§ **INPUT**
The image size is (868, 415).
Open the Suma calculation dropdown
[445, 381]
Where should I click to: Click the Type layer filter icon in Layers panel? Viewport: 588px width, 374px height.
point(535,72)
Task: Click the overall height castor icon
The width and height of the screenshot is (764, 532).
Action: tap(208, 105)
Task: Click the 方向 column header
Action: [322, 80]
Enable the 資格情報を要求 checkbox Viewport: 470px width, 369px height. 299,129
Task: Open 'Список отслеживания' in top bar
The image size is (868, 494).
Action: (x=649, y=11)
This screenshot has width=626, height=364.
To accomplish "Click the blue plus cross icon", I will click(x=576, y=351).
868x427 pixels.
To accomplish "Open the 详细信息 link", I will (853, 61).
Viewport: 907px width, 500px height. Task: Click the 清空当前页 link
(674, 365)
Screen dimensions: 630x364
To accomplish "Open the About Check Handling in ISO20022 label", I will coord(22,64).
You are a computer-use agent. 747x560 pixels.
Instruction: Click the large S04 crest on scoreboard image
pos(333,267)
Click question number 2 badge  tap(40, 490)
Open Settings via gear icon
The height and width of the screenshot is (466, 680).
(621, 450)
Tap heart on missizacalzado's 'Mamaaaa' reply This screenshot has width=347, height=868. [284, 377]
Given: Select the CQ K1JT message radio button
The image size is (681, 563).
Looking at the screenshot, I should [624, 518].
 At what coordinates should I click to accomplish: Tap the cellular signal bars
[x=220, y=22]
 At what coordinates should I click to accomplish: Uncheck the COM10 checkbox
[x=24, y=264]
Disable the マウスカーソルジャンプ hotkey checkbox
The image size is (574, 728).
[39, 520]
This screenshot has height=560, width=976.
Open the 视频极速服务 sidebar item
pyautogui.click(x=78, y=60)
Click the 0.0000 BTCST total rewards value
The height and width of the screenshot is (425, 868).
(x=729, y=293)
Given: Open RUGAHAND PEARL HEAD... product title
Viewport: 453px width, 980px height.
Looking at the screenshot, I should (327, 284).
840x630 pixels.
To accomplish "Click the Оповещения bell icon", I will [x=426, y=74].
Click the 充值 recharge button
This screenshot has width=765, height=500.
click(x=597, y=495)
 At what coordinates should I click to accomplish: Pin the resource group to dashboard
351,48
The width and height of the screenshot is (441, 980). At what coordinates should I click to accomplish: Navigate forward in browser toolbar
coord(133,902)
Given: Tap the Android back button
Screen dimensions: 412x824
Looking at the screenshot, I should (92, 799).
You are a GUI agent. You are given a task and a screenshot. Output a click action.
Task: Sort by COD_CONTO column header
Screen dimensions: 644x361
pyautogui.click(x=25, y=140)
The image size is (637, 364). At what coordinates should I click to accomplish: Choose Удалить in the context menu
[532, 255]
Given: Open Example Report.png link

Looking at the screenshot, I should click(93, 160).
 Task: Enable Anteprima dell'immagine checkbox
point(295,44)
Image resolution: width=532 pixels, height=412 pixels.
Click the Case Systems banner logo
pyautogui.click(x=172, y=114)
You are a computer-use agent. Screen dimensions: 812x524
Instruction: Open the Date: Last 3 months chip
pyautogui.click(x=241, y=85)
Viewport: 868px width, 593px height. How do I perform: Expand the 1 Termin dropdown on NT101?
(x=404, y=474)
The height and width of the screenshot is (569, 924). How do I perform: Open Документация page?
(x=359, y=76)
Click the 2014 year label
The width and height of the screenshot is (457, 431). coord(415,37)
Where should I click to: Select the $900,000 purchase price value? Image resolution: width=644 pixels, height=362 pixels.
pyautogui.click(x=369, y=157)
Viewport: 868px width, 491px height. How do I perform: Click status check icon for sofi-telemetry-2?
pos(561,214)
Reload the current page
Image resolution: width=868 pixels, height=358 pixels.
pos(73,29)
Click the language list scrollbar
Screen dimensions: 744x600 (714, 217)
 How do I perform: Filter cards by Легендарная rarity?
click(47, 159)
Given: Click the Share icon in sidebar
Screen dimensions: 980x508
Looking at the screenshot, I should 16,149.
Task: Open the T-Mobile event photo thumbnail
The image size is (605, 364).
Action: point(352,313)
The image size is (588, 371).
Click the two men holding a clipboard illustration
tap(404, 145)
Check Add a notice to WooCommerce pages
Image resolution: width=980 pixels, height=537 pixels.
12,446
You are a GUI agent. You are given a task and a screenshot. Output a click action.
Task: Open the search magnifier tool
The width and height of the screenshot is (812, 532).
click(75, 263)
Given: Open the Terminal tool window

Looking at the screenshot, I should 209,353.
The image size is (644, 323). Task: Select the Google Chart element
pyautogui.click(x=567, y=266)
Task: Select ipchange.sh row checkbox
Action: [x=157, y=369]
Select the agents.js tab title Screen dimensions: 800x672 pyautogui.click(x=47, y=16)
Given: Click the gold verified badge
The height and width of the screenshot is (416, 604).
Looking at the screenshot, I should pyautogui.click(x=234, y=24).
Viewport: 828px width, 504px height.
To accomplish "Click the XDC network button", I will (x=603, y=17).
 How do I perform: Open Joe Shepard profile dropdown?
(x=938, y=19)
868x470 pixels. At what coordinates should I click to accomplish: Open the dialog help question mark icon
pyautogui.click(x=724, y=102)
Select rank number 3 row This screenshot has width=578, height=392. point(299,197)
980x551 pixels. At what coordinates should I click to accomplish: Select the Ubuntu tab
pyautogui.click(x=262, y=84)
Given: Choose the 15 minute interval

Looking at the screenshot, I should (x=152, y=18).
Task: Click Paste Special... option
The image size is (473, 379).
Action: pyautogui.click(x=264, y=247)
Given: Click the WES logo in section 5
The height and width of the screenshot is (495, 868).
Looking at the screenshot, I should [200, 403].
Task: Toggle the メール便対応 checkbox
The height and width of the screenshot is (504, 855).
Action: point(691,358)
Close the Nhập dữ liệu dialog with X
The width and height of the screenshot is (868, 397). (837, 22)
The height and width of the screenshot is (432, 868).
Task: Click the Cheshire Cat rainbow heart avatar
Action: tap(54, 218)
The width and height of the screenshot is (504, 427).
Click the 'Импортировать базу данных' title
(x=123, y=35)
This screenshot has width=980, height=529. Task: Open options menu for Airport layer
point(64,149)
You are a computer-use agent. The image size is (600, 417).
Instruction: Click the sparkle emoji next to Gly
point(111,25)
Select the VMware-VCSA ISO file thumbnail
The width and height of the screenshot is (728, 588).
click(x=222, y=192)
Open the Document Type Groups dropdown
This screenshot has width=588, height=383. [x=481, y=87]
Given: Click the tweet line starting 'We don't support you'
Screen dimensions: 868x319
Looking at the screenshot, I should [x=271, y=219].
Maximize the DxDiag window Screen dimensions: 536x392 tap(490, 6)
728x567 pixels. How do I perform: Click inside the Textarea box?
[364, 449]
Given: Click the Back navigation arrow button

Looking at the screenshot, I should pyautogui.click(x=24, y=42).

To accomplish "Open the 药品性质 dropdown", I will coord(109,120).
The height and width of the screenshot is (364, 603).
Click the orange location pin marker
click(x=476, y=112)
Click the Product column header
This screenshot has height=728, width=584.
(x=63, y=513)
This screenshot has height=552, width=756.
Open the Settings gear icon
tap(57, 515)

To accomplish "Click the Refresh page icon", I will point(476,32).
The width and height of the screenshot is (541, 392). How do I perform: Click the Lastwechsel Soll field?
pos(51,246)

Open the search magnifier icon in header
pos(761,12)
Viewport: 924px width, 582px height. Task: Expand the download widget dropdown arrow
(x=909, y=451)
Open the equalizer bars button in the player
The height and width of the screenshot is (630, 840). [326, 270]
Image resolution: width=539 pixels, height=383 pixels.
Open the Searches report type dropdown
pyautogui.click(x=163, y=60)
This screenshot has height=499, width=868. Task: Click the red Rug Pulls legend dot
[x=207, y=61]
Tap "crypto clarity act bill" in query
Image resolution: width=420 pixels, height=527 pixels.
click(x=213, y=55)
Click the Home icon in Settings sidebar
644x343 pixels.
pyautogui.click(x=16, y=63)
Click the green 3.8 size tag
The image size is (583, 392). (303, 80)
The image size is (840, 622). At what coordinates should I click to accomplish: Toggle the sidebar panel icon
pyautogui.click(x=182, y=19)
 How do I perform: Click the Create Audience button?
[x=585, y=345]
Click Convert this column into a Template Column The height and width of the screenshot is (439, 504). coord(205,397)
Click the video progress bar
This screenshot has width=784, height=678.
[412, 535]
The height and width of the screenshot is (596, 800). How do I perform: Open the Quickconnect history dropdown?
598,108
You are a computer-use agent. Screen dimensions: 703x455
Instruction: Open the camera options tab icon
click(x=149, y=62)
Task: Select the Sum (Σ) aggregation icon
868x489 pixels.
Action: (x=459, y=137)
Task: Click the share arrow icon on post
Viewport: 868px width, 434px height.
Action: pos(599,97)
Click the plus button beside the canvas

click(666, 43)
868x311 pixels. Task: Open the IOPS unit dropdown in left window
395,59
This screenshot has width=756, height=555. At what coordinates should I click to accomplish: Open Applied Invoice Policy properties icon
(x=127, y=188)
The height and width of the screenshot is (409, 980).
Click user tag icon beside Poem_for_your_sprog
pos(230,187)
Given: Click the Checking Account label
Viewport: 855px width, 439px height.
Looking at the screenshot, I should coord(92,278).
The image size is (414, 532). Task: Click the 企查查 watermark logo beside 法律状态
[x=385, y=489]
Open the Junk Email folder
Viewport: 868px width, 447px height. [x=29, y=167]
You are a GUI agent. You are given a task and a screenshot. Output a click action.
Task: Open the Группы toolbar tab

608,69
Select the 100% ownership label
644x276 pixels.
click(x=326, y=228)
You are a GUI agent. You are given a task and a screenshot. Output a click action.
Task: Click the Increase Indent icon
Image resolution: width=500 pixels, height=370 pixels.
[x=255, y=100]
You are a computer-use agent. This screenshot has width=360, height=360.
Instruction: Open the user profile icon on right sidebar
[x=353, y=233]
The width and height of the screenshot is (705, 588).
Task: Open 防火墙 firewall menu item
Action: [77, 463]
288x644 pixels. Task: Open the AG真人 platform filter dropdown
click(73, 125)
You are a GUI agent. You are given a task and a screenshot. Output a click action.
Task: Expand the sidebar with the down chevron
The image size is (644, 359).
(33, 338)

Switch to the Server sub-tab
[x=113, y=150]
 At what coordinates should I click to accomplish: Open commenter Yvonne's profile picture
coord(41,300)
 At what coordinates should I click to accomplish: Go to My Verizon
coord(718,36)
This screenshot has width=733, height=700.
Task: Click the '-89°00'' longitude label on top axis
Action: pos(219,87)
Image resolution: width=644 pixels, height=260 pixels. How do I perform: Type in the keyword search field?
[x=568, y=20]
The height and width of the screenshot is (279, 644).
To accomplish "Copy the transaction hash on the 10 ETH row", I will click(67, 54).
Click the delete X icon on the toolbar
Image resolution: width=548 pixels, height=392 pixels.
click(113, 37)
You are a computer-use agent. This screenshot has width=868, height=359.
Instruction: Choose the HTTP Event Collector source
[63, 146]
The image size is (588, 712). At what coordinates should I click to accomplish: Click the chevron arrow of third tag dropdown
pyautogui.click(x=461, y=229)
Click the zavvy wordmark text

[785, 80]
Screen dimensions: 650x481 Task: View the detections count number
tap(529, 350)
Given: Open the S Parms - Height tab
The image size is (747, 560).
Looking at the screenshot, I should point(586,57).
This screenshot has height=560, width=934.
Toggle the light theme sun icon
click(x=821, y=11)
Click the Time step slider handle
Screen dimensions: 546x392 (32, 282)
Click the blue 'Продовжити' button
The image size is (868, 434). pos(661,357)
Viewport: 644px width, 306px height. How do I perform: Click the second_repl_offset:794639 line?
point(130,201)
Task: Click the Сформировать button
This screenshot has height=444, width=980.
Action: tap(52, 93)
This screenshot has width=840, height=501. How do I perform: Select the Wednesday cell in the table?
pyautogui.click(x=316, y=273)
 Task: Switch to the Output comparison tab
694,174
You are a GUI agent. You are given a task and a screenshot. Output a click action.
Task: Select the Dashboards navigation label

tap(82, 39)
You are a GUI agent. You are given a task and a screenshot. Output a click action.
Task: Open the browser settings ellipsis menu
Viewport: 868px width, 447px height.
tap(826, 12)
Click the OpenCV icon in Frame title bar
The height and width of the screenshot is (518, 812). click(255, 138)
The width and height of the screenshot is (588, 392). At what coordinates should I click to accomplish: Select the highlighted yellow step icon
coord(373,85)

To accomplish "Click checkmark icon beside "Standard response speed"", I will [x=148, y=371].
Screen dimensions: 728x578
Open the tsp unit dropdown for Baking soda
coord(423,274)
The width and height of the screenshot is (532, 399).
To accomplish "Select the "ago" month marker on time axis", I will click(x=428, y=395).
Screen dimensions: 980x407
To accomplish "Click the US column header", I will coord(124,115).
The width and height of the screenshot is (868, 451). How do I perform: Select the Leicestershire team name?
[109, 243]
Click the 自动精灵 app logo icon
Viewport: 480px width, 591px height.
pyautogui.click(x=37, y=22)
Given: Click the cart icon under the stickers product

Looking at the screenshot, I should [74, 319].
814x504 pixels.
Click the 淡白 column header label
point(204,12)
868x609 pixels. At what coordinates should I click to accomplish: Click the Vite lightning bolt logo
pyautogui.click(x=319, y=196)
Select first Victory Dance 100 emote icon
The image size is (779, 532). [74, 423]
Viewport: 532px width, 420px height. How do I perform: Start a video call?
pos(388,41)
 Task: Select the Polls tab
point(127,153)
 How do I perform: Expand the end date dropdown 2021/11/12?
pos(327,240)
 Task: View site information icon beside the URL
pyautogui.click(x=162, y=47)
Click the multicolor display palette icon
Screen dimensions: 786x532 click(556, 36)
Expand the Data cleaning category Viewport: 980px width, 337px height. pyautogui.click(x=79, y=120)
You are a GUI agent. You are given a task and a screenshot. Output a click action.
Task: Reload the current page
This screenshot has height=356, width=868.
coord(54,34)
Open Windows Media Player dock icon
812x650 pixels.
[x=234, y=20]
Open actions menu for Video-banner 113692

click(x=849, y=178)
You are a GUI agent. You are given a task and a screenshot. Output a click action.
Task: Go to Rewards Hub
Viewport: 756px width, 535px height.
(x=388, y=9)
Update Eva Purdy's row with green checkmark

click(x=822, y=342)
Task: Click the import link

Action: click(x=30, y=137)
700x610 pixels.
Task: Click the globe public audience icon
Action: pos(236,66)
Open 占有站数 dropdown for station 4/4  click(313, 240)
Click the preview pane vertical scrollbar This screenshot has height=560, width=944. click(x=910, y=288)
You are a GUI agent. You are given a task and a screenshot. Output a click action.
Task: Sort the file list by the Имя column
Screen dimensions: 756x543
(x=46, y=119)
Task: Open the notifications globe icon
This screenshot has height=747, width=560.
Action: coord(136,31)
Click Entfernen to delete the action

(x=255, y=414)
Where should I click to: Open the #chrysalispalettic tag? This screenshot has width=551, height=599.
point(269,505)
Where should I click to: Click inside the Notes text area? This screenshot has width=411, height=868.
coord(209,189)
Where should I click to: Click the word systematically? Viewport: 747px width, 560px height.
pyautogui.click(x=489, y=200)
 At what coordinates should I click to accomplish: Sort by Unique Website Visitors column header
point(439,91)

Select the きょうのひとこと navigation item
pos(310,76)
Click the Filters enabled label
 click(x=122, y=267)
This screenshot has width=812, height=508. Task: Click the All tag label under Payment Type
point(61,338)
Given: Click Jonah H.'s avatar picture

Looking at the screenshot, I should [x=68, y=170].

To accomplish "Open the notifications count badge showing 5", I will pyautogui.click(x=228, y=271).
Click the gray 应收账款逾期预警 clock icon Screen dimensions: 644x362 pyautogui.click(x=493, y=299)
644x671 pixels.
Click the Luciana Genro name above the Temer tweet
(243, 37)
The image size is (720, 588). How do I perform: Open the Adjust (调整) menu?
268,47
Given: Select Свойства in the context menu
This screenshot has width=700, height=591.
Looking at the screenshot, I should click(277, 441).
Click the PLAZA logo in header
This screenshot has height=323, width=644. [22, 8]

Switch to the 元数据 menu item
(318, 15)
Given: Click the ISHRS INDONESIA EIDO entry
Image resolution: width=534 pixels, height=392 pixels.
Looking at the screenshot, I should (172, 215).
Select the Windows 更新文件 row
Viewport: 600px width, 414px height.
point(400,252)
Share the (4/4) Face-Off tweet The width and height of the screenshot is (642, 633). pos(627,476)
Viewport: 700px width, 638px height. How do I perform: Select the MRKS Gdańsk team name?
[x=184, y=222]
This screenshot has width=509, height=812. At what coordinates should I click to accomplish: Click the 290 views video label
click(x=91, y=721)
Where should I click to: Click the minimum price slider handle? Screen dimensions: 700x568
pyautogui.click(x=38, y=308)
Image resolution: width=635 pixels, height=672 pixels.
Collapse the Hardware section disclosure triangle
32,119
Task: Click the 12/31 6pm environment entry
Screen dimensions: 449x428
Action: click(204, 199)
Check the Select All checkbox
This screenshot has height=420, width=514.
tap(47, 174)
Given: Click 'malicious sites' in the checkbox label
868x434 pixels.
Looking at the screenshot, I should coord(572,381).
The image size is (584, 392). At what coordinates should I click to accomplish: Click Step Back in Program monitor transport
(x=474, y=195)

§ **TASK OBJECTIVE**
Verbatim reproduction is required for the line holding "Where should I click to: Click the minimum" and for every line after it in the records, with no other line included.

§ **RESULT BELOW**
Where should I click to: Click the minimum price slider handle? Screen dimensions: 700x568
pyautogui.click(x=38, y=308)
Image resolution: width=635 pixels, height=672 pixels.
Collapse the Hardware section disclosure triangle
32,119
Task: Click the 12/31 6pm environment entry
Screen dimensions: 449x428
Action: click(204, 199)
Check the Select All checkbox
This screenshot has height=420, width=514.
tap(47, 174)
Given: Click 'malicious sites' in the checkbox label
868x434 pixels.
Looking at the screenshot, I should coord(572,381).
The image size is (584, 392). At what coordinates should I click to accomplish: Click Step Back in Program monitor transport
(x=474, y=195)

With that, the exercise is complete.